*DATA TO USE*.
--------------------
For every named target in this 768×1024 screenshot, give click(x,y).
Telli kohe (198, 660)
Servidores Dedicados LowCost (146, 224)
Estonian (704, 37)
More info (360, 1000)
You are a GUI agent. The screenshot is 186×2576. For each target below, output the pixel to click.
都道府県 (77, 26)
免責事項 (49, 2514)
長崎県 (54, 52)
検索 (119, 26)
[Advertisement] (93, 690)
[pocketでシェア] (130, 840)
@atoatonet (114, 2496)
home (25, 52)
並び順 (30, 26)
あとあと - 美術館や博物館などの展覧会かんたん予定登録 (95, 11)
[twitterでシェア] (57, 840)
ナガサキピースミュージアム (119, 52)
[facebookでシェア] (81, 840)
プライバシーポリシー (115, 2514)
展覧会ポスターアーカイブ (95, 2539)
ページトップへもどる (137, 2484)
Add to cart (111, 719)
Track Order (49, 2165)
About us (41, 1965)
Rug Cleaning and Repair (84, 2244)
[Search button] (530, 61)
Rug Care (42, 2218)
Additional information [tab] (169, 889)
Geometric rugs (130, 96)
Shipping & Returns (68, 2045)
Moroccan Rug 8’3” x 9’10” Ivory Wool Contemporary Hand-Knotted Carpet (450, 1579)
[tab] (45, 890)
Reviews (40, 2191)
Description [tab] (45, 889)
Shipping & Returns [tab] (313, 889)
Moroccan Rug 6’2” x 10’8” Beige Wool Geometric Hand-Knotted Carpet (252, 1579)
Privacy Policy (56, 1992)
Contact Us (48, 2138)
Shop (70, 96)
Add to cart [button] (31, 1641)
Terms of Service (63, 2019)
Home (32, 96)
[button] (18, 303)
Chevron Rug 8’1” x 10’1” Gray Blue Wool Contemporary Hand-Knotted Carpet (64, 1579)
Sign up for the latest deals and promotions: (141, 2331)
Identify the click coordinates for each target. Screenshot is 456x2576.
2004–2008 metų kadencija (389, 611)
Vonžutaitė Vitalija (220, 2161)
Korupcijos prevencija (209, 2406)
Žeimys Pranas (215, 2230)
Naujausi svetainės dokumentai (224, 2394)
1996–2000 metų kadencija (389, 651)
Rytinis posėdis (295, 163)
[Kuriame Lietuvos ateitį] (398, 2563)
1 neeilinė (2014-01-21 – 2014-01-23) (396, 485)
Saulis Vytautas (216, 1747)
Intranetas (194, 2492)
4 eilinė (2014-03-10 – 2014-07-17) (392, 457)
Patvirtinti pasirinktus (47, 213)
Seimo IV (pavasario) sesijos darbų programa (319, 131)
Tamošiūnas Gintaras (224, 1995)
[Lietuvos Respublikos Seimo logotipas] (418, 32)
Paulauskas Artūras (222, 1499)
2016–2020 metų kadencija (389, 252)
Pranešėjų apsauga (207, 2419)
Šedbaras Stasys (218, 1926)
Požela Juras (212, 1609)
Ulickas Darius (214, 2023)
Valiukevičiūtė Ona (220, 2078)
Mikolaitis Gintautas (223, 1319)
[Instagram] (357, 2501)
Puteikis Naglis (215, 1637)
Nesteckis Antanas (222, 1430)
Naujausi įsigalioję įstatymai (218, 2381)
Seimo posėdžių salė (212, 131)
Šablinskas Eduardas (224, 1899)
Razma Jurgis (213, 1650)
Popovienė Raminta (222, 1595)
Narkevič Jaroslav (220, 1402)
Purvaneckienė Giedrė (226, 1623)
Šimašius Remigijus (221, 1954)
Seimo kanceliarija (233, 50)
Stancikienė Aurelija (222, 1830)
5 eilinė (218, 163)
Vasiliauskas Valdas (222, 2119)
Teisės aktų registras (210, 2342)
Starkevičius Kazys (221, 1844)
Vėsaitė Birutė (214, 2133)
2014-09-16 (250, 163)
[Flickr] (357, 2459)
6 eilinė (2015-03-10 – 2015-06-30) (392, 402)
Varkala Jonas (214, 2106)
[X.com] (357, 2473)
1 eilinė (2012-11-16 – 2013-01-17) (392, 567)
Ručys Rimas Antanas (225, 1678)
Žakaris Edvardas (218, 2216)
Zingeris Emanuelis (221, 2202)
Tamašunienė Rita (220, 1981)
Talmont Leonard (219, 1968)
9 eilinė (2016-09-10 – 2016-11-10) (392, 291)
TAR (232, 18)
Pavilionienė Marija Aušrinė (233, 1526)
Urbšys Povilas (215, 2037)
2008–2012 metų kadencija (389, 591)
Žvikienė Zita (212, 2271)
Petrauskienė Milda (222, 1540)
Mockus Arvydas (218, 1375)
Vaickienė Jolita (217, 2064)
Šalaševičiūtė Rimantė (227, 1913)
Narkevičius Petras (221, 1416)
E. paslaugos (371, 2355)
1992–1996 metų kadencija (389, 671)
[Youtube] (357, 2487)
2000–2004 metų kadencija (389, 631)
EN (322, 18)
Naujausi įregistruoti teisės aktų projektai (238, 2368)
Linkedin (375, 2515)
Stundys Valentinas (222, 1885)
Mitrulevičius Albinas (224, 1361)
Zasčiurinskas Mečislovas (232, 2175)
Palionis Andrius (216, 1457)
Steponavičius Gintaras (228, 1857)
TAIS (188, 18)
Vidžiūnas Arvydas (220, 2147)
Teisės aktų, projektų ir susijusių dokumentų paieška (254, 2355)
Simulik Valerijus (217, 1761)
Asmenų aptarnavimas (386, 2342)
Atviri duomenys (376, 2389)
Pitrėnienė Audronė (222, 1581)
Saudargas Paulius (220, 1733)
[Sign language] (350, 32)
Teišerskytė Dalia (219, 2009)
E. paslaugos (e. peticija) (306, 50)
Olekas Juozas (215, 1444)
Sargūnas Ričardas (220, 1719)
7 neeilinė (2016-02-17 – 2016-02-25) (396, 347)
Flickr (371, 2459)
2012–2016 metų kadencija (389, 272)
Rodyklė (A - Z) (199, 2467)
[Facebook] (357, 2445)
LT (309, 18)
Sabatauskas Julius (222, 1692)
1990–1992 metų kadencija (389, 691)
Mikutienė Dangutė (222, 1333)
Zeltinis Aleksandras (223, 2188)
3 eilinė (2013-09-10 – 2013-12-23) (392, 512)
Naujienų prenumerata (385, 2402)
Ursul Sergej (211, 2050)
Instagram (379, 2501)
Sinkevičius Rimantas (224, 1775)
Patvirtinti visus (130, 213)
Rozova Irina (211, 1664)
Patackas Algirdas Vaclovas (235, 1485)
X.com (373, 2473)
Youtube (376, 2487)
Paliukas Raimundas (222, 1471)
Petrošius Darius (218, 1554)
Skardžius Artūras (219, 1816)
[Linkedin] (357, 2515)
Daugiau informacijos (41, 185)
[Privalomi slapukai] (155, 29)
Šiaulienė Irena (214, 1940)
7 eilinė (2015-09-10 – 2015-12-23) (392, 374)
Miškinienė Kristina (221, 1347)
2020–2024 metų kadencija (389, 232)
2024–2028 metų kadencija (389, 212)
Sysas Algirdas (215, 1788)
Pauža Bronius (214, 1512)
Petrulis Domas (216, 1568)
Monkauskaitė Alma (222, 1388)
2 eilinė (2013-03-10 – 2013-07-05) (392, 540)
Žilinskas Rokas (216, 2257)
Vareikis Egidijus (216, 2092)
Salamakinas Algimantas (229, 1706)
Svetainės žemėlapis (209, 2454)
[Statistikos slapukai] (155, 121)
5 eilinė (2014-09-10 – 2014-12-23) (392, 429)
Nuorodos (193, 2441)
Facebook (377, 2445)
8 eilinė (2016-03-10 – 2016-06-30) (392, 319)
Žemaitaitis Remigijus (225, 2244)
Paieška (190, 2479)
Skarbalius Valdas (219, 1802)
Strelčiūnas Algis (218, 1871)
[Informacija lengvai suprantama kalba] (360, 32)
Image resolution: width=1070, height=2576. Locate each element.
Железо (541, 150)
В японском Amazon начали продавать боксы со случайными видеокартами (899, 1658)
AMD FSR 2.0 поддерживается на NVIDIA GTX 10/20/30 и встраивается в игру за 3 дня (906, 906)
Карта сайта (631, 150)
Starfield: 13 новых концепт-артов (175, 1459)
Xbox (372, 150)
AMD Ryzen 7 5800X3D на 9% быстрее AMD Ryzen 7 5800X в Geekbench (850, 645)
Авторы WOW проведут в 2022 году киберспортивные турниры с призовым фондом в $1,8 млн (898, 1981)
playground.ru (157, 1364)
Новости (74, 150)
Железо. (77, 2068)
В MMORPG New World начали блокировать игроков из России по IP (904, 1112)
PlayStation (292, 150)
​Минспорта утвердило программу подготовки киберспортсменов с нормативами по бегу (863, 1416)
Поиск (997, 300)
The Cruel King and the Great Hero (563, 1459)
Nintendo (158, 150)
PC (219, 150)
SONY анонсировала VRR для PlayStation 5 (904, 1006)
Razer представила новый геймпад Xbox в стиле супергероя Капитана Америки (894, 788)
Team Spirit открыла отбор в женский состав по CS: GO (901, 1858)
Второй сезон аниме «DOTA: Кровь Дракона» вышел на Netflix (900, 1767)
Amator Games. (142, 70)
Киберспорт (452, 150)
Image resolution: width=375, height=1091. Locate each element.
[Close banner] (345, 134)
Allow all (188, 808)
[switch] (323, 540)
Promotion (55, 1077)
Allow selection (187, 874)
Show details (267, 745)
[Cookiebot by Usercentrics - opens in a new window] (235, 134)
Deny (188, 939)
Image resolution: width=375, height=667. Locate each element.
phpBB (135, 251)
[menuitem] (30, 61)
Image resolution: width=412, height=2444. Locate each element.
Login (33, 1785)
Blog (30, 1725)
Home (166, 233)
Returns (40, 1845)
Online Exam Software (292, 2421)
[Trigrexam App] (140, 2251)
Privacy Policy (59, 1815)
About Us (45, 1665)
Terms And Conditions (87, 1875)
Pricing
--------------------
*TASK BRIEF*. Restate word for word only the lines above from the line containing "Simulik Valerijus (217, 1761)" to the line containing "Monkauskaitė Alma (222, 1388)", both of them included.

*EXERCISE RESULT*.
Simulik Valerijus (217, 1761)
Asmenų aptarnavimas (386, 2342)
Atviri duomenys (376, 2389)
Pitrėnienė Audronė (222, 1581)
Saudargas Paulius (220, 1733)
[Sign language] (350, 32)
Teišerskytė Dalia (219, 2009)
E. paslaugos (e. peticija) (306, 50)
Olekas Juozas (215, 1444)
Sargūnas Ričardas (220, 1719)
7 neeilinė (2016-02-17 – 2016-02-25) (396, 347)
Flickr (371, 2459)
2012–2016 metų kadencija (389, 272)
Rodyklė (A - Z) (199, 2467)
[Facebook] (357, 2445)
LT (309, 18)
Sabatauskas Julius (222, 1692)
1990–1992 metų kadencija (389, 691)
Mikutienė Dangutė (222, 1333)
Zeltinis Aleksandras (223, 2188)
3 eilinė (2013-09-10 – 2013-12-23) (392, 512)
Naujienų prenumerata (385, 2402)
Ursul Sergej (211, 2050)
Instagram (379, 2501)
Sinkevičius Rimantas (224, 1775)
Patvirtinti visus (130, 213)
Rozova Irina (211, 1664)
Patackas Algirdas Vaclovas (235, 1485)
X.com (373, 2473)
Youtube (376, 2487)
Paliukas Raimundas (222, 1471)
Petrošius Darius (218, 1554)
Skardžius Artūras (219, 1816)
[Linkedin] (357, 2515)
Daugiau informacijos (41, 185)
[Privalomi slapukai] (155, 29)
Šiaulienė Irena (214, 1940)
7 eilinė (2015-09-10 – 2015-12-23) (392, 374)
Miškinienė Kristina (221, 1347)
2020–2024 metų kadencija (389, 232)
2024–2028 metų kadencija (389, 212)
Sysas Algirdas (215, 1788)
Pauža Bronius (214, 1512)
Petrulis Domas (216, 1568)
Monkauskaitė Alma (222, 1388)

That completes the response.